Immunolabeling Provides Evidence for Subregions in the Songbird Nucleus Accumbens and Suggests a Context-Dependent Role in Song in Male European Starlings (Sturnus vulgaris)
- PMID: 34879382
- PMCID: PMC8930704
- DOI: 10.1159/000521310
Immunolabeling Provides Evidence for Subregions in the Songbird Nucleus Accumbens and Suggests a Context-Dependent Role in Song in Male European Starlings (Sturnus vulgaris)
Abstract
Birdsong is well known for its role in mate attraction during the breeding season. However, many birds, including European starlings (Sturnus vulgaris), also sing outside the breeding season as part of large flocks. Song in a breeding context can be extrinsically rewarded by mate attraction; however, song in nonbreeding flocks, referred to here as gregarious song, results in no obvious extrinsic reward and is proposed to be intrinsically rewarded. The nucleus accumbens (NAC) is a brain region well known to mediate reward and motivation, which suggests it is an ideal candidate to regulate reward associated with gregarious song. The goal of this study was to provide new histochemical information on the songbird NAC and its subregions (rostral pole, core, and shell) and to begin to determine subregion-specific contributions to gregarious song in male starlings. We examined immunolabeling for tyrosine hydroxylase (TH), neurotensin, and enkephalin (ENK) in the NAC. We then examined the extent to which gregarious and sexually motivated song differentially correlated with immunolabeling for the immediate early genes FOS and ZENK in each subdivision of the NAC. We found that TH and ENK labeling within subregions of the starling NAC was generally similar to patterns seen in the core and shell of NACs in mammals and birds. Additionally, we found that gregarious song, but not sexually motivated song, positively correlated with FOS in all NAC subregions.
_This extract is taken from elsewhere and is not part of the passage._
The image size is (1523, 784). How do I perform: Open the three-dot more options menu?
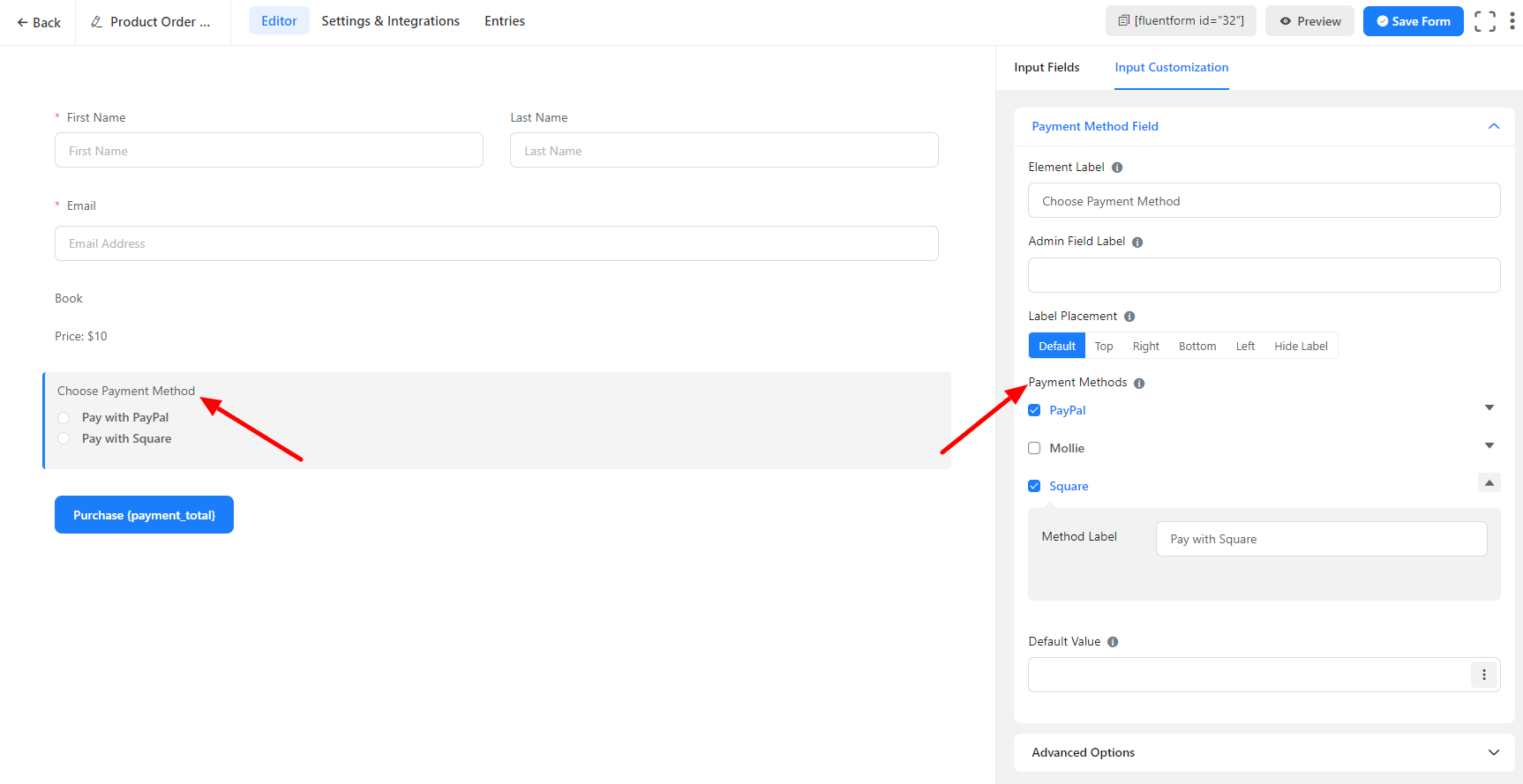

Our observations provide further evidence for distinct subregions within the songbird NAC and suggest the NAC may play an important role in regulating gregarious song in songbirds.
Keywords: Communication; Dopamine; Immediate early genes; Nucleus accumbens; Opioids; Reward; Songbird.
© 2021 S. Karger AG, Basel.
Conflict of interest statement
Conflict of Interest Statement
Authors report no conflict of interest.